I am trying to test my inverting opamp circuit, as seen from the spice model, on a breadboard. Before I run any AC power through the circuit, meaning I only have the +-15V DC going through the opamp, I tested the signal coming from the output of the opamp after the feedback resistor on an oscilliscope, but I see a 4.6V pk-pk 27kHz signal, which is causing lots of additional "ringing" and noise when I do add in the AC power to the circuit. I do not know where this 27kHz signal is coming from or how to get rid of it.

 

Do you have decoupling caps on the supplies?

 

It's either poor decoupling of the power (100nF ceramic caps directly at both power pins to ground at the opamp power pins, or a bad layout.

 

Just as a test, connect the oscilloscope to the output through a 10k resistor. The capacitive loading of the scope, though small, will affect the circuit. The series resistor will largely isolate the capacitance. Again, this is just a test and in no way a solution even if it makes the instability go away. There are certain circumstances where low value resistors are legitimately used when capacitive loads must be driven, but your circuit is not such a circumstance. As others have said, lack of power supply decoupling is the likely culprit. Capacitance at the summing node (inverting input) can cause grief with high value feedback and source resistors with some amps.

A couple of photos of your breadboard would be helpful - one of the parts on the board and another that shows the wiring from the board to the power supply.

 

What value is V1?

 

Is there some reason you've chosen resistor values so high? They're WAYYYYY higher (like ≈100X higher) than what would seem appropriate, like a few tens of kilohms or so. With the values you've chosen, stray capacitances can strongly affect circuit operation and can even cause oscillation.

I would never design a circuit that way, and expect it to actually work correctly.

 

OBW, it is a JFET input amp so presumably the high resistances are to limit loading of a high impedance source, though they are asking for trouble if care isn't taken to minimize summing node capacitance. Feedback resistors of hundreds of megs aren't uncommon in FET op amp circuits.

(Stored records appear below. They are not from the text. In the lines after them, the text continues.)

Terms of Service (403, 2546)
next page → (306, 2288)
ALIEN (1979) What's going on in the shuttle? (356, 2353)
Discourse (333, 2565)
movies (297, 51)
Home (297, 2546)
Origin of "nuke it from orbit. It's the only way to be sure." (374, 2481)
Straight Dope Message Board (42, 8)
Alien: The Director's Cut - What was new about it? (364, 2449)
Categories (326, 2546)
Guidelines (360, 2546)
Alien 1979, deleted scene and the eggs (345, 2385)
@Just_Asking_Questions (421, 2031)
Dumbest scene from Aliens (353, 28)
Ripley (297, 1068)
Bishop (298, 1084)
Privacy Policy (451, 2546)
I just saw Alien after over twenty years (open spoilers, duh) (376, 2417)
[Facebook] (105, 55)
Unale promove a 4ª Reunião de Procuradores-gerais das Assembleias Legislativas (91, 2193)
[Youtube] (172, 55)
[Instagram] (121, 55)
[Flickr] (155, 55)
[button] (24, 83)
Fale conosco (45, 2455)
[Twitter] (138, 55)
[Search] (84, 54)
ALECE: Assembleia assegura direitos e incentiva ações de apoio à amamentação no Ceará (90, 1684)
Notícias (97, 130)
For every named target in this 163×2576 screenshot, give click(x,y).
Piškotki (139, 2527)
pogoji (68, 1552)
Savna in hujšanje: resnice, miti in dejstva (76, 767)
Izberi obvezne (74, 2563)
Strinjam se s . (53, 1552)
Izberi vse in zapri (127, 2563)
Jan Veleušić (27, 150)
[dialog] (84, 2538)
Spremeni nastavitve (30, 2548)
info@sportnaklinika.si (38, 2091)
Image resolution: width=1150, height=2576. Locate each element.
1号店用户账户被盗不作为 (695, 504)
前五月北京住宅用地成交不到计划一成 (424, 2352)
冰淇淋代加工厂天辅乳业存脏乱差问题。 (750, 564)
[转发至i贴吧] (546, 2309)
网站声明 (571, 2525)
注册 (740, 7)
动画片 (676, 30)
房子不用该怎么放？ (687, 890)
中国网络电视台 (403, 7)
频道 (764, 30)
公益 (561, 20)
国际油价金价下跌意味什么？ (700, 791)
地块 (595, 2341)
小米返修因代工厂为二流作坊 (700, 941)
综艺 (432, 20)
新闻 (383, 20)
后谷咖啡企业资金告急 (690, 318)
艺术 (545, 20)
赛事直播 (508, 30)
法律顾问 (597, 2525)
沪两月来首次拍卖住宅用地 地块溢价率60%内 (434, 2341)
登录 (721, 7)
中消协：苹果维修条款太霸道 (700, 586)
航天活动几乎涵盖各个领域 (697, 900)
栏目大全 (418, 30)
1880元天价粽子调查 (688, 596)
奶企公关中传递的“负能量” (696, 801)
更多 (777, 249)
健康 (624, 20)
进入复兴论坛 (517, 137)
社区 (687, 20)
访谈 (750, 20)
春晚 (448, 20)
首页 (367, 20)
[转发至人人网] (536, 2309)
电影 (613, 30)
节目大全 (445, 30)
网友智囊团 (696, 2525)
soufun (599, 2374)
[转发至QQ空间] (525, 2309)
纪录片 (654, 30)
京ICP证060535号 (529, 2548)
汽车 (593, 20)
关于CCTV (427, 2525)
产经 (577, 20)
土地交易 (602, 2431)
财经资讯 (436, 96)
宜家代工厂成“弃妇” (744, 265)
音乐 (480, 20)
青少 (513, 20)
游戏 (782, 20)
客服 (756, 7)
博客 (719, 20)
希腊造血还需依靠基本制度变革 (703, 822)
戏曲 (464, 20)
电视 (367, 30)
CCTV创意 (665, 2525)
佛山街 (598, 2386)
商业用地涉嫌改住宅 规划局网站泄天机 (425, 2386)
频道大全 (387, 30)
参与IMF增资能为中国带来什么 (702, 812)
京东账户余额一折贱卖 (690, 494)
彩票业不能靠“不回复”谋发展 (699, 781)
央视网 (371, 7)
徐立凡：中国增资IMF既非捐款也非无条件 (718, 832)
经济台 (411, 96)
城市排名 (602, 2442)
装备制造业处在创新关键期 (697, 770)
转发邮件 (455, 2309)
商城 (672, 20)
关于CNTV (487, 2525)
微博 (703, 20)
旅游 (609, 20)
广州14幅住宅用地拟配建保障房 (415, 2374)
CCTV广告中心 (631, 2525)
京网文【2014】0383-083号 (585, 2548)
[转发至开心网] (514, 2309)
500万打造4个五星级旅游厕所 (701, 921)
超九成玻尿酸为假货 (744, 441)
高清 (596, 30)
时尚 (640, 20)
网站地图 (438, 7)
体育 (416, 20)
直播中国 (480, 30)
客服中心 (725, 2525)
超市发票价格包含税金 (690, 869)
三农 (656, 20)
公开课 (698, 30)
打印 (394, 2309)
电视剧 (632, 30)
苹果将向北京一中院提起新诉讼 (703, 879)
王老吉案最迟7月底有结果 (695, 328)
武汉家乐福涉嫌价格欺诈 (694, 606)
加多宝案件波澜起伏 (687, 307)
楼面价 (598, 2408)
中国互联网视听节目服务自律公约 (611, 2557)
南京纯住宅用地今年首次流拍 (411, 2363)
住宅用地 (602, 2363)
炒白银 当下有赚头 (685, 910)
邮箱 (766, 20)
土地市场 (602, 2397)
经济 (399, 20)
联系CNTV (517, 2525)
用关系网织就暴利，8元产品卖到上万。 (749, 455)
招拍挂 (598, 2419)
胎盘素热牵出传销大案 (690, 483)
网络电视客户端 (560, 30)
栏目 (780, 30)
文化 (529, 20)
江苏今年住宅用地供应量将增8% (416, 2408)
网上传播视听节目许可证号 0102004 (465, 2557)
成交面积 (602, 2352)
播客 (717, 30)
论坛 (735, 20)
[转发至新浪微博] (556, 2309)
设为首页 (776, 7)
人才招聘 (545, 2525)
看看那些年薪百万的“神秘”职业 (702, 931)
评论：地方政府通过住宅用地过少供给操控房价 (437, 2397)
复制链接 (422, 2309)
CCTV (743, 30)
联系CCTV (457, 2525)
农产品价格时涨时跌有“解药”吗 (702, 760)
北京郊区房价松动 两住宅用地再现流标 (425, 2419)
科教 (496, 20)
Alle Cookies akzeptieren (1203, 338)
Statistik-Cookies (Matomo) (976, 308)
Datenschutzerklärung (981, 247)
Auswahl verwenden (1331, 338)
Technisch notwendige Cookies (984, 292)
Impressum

I note that this is a rare op amp that has a pin for the can and substrate. And say what you like about amps in tin cans (usually rude things about Kovar-copper thermocouples), they do make it easy to put the summing node on the top of a teflon insulated terminal. Not what I'd call an inexpensive amp!

 

OBW, it is a JFET input amp so presumably the high resistances are to limit loading of a high impedance source, ...

That wasn't the issue I was thinking of; given the extremely low Ib of this part, resistors that large are certainly no problem with regard to DC errors.

...though they are asking for trouble if care isn't taken to minimize summing node capacitance.

Yes, that was the concern. Also, the capacitance between the R3-R4 junction and ground, and the R4-R5 junction and ground. Together with the op amp's input capacitance, I suspect beaucoup phase shift, which can invite oscillation.

On top of installing decoupling caps as suggested above, it may help to add a small compensation cap (10 pF or perhaps less) across the feedback resistor string.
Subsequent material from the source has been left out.